EXTRACTED MATERIAL —
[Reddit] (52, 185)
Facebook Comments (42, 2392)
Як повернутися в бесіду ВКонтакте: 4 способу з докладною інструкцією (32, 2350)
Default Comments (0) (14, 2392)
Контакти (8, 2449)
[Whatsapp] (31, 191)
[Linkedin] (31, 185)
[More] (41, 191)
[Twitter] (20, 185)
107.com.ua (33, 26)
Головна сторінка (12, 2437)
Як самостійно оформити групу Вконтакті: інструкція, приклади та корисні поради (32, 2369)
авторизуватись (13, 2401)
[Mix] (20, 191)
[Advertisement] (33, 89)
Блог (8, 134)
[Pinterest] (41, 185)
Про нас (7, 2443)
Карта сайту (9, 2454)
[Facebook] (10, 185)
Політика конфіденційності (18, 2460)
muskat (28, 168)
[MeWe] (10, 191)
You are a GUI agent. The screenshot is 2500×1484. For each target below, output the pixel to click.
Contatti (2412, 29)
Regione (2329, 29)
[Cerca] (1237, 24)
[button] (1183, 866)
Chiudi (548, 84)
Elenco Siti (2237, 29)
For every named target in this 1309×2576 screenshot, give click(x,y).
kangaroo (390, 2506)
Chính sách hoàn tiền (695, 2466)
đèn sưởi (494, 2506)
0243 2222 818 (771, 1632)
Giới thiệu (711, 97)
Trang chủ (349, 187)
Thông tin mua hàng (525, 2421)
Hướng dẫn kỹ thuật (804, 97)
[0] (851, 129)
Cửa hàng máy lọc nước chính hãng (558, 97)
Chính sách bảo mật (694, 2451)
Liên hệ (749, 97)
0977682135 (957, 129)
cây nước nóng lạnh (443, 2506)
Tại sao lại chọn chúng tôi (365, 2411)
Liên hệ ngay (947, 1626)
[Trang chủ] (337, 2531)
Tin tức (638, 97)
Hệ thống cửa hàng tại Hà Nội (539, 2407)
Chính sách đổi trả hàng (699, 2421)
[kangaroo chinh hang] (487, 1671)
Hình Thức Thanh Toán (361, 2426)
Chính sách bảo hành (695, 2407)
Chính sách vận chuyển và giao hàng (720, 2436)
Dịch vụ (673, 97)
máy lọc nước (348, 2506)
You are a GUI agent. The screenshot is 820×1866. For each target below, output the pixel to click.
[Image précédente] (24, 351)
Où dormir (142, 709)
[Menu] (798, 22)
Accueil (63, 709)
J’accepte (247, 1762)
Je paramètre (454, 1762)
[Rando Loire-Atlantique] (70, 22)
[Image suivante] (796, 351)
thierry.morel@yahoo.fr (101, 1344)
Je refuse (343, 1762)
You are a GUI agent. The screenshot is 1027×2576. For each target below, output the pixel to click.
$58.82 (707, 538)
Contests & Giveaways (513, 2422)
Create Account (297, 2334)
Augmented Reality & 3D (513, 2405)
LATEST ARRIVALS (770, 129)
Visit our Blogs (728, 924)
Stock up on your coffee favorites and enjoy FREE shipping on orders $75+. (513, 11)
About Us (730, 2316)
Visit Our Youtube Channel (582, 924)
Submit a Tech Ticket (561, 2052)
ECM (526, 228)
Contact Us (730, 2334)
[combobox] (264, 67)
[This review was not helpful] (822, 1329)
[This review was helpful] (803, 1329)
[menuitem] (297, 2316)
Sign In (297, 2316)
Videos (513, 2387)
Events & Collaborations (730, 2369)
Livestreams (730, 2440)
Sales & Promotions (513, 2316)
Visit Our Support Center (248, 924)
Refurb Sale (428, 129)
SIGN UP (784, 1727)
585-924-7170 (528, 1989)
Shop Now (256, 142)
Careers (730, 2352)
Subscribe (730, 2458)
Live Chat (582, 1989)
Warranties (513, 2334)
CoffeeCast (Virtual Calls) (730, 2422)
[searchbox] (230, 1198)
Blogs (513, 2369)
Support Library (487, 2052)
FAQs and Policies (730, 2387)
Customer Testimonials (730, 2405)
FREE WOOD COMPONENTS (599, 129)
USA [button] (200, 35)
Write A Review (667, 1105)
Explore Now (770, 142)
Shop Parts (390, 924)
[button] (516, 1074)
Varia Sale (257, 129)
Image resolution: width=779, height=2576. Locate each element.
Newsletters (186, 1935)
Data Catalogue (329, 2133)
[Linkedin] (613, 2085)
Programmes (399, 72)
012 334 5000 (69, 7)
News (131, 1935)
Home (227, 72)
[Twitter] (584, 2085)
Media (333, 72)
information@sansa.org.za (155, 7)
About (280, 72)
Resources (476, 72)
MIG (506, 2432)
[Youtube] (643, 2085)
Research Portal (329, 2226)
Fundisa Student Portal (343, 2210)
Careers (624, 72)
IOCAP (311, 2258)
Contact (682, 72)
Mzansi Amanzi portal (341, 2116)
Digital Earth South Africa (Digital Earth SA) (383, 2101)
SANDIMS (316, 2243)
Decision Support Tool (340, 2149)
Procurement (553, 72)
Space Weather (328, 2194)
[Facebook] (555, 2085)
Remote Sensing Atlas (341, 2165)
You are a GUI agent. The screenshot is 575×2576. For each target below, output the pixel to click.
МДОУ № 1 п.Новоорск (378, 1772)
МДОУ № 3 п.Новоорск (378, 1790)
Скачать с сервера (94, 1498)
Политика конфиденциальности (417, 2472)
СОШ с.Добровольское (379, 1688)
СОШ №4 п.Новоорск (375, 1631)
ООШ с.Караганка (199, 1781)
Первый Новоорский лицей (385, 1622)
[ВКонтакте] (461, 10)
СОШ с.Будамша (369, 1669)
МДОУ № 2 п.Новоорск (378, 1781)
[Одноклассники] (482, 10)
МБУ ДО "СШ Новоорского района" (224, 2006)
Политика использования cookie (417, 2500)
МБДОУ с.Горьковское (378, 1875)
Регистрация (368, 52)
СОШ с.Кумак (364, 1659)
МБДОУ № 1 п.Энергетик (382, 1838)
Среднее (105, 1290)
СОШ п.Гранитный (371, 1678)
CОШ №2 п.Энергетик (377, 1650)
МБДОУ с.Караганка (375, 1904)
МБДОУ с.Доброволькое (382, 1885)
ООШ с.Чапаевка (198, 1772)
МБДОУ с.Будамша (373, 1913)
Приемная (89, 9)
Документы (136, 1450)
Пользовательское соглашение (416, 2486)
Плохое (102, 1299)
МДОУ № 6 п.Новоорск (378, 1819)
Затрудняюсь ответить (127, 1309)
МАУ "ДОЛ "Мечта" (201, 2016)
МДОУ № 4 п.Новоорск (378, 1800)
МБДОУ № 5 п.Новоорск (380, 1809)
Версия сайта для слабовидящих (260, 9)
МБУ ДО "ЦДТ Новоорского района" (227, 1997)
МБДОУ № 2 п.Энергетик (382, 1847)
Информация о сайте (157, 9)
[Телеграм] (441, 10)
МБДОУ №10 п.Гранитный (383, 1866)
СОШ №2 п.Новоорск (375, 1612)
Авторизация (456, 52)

TASK BRIEF — In the records above, collect each line with "МДОУ".

PROBLEM SOLUTION —
МДОУ № 1 п.Новоорск (378, 1772)
МДОУ № 3 п.Новоорск (378, 1790)
МДОУ № 2 п.Новоорск (378, 1781)
МДОУ № 6 п.Новоорск (378, 1819)
МДОУ № 4 п.Новоорск (378, 1800)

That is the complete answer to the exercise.